Homeworking – heaven or hell?
Working from home can be extremely convenient – especially if you have other commitments such as children who need dropped off at school nearby every morning, or if you have pets that need attention during the day. It’s also convenient from a travel point of view, of course. There’s nothing quite like a 30 second commute. Then there’s the productivity aspect – how great it is to be able to concentrate fully, and not be engaged in distracting conversations on the way to or from the water cooler! You’ll be spending next to nothing on your daily commute and lunch too – and with almost half of small business owners worrying about cash flow, it’s good to know that home working can actually save you money.
That’s not to say that homeworking isn’t without drawbacks. Being cooped up in the same space all day means there’s less of a line between the working day and the leisure part of the day afterwards. And when this line is blurry it’s all too easy to watch the hours fly past, right into a part of the day when office-bound workers have left their desks and are on the way home or at the gym. And homeworking can also feel lonely, too – maybe getting interrupted at the watercooler wasn’t so bad after all (at least from a social perspective?).

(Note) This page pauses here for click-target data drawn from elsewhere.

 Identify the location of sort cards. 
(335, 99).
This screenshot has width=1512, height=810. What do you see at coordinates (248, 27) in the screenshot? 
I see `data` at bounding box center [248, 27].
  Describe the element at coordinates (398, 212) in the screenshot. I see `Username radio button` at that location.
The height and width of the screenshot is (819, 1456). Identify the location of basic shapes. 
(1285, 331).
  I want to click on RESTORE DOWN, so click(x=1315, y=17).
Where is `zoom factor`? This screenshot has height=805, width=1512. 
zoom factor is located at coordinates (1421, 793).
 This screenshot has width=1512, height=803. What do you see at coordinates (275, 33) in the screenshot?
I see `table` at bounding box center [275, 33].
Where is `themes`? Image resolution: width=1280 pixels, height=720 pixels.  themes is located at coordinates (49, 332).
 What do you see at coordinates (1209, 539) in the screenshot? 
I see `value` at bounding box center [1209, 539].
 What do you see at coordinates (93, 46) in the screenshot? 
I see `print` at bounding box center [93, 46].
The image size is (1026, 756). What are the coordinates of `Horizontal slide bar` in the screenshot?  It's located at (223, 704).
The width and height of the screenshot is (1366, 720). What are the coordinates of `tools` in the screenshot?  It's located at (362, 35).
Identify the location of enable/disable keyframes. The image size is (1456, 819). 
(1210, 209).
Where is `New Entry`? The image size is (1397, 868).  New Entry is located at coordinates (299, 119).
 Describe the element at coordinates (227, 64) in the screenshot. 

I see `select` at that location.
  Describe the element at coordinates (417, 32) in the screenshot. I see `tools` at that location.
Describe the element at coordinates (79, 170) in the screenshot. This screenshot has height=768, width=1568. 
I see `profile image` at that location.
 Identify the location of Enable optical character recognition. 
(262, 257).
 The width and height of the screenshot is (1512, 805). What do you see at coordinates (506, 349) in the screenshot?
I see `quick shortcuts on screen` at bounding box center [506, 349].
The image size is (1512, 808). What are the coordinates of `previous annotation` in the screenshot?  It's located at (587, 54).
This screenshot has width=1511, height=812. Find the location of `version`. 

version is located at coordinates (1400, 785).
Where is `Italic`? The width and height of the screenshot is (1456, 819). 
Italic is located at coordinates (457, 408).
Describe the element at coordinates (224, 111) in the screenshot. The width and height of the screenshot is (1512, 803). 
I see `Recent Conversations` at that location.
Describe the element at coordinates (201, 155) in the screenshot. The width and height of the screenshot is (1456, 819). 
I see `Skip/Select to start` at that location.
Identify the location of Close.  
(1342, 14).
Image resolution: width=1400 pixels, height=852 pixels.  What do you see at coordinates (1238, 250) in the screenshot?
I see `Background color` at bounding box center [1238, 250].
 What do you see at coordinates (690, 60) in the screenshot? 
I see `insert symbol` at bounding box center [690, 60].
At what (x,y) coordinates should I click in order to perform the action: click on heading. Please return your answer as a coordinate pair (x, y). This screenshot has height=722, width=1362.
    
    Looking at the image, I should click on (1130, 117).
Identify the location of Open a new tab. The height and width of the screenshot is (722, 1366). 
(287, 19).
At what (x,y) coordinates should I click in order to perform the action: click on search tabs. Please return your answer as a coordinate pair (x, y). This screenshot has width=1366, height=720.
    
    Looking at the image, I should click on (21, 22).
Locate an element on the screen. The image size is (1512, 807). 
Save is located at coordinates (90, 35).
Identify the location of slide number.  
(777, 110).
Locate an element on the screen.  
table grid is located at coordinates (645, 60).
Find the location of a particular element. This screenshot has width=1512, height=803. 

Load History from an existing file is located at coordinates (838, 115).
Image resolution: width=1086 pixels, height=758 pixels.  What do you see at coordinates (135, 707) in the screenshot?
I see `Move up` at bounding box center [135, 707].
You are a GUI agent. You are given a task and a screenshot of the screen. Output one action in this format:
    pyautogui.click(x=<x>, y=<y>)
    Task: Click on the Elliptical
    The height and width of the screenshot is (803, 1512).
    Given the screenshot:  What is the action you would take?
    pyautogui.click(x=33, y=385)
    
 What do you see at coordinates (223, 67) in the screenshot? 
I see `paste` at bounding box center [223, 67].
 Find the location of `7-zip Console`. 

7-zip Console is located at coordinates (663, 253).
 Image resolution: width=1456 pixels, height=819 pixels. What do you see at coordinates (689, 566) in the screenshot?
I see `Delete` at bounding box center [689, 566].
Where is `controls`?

In short, working from home is of course neither heaven nor hell, but there are a good many things we can do to tip the balance as far away as possible from the latter.
Many articles on homeworking all say similar things – so there’s no need to go into any detail here, as most of it should already be familiar. Yes, you need to come up for air every now and then – even if it’s just to go out into the back garden and collect your thoughts for fifteen minutes. Yes, you need to separate your office space from your living space. And so on. But there are still a fair few areas that I’ve not seen covered in many homeworking articles, so I have outlined a few of the ones I find most valuable to think about below.
One of the most important homeworking tips I have learned for myself is this: read up and retro-engineer. By which I mean, read up all you can on stress management, delegation, prioritisation, and so on – then reframe that advice to suit your homeworking status. An example – imagine you ignored the accepted workplace wisdom of keeping a tidy desk and prioritising your time. Pretty soon your co-workers or indeed your boss would lean in and ask what was going on. At home, there is no peer group or supervisory structure in place to alert you to any behaviours that may be on the slip. Now, I’m not saying that you (or I, for that matter) would let things slip – but I am saying that an added layer of discipline also helps. Taking the workplace wisdom books and applying their rules and axioms to working life is useful – and in a homeworking setting, I find that it’s best to apply them with an almost military zeal.
The second valuable tip I have learned for myself is to devise a kind of psychological barometer. You can do this by noting down your moods at certain times of day, and at certain times during the working week, month, or year. Are you super-productive at 10am and slightly lethargic at 4pm? Is Monday an especial grind? By knowing the ebb and flow of your moods as well as your productive cycles, you can then start to order your daily schedule around them. And if there are things you NEVER feel like doing, then you can set rigid times for these to be done, and eventually just by ingrained habit you will do them, and not procrastinate. You have the freedom to choose when you work!
Another valuable tactic for homeworking relates to the psychological barometer I mention above, and that is what I call the motivation engine. This is the part of us that drives everything forward. Sadly it’s all too often powered by harsh roof-over-head realities like making sure there’s money to pay bills and rent/mortgage. But it’s also imperative to actively go about adding positive, life-affirming motivations too. So oil your motivation engine actively every day. As a homeworker you may sometimes feel slightly adrift – this is natural. By touching base with your positive motivations you can start to feel less adrift immediately – your motivations help you see the shoreline, the place where all your hard work leads. How you do this is of course going to be down to your own preferences and interests in life. Examples of different ways I oil the motivation engine include:
- meditation, daily, every day, without fail (15 minutes)
- holiday planning (even if it’s just a two-day weekend trip)
- lunch out of the house once a week
- scheduled vigorous exercise (20 minute run) every other day
- coffee on the hour (switching to decaff at noon!)
It can be easy to fall into bad habits when you’re working from home, but once you’ve figured out a routine that works for you, you’ll be set to succeed.